Im Persischen Golf zwischen dem Oman und dem Iran liegt die Straße von Hormus, der Schifffahrtsweg für rund 40 Prozent aller Öltanker weltweit. Durch seine Verbindungen nach Teheran und Washington spielt der Oman außerdem eine wichtige Vermittlerrolle zwischen dem Iran und den USA.
Aus dem Iran meldete AP gestern:
Die iranische Polizei hat Berichten zufolge am Dienstag Tränengas und Schlagstöcke gegen Demonstranten eingesetzt, die für die Freilassung zweier Oppositionsführer auf die Straße gingen. In Teheran habe es mehrere Kundgebungen gegeben, berichtete die der Opposition nahestehende Website kaleme.com. Die Teilnehmer forderten demnach die Freilassung von Mir Hossein Mussawi und Mahdi Karrubi, die offenbar ins Gefängnis gebracht wurden.

## Verfügbare Daten
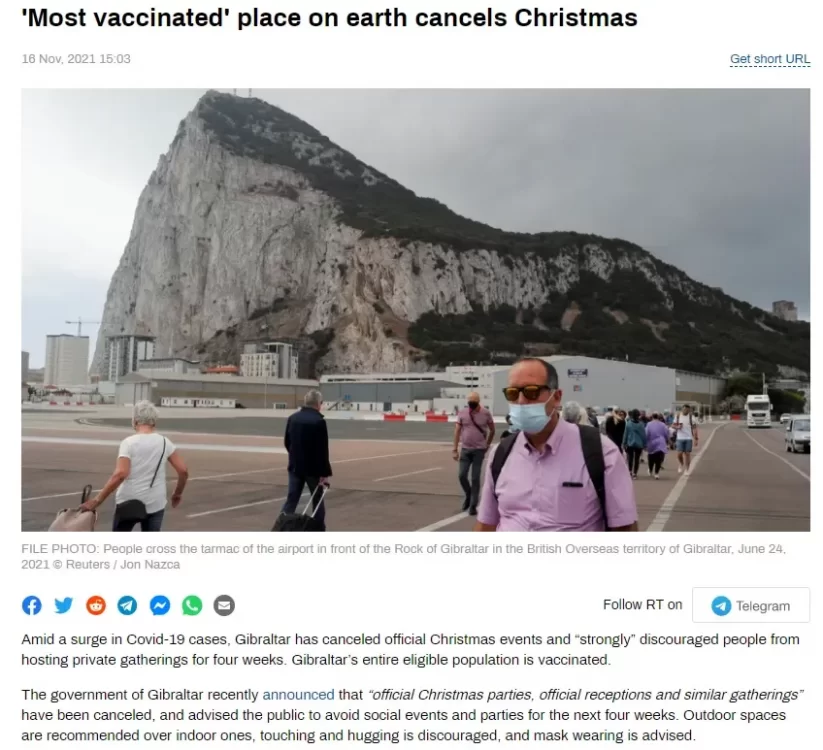823x750 pixels.
Task: Share article on WhatsApp icon
Action: (x=192, y=605)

## Aufgabe
Welcher Anteil aller Öltanker weltweit nutzt laut dem Auszug die Straße von Hormus als Schifffahrtsweg? Bitte antworte knapp. Die Zeilen stammen aus einer anderen Quelle.

## Antwort
Rund 40 Prozent.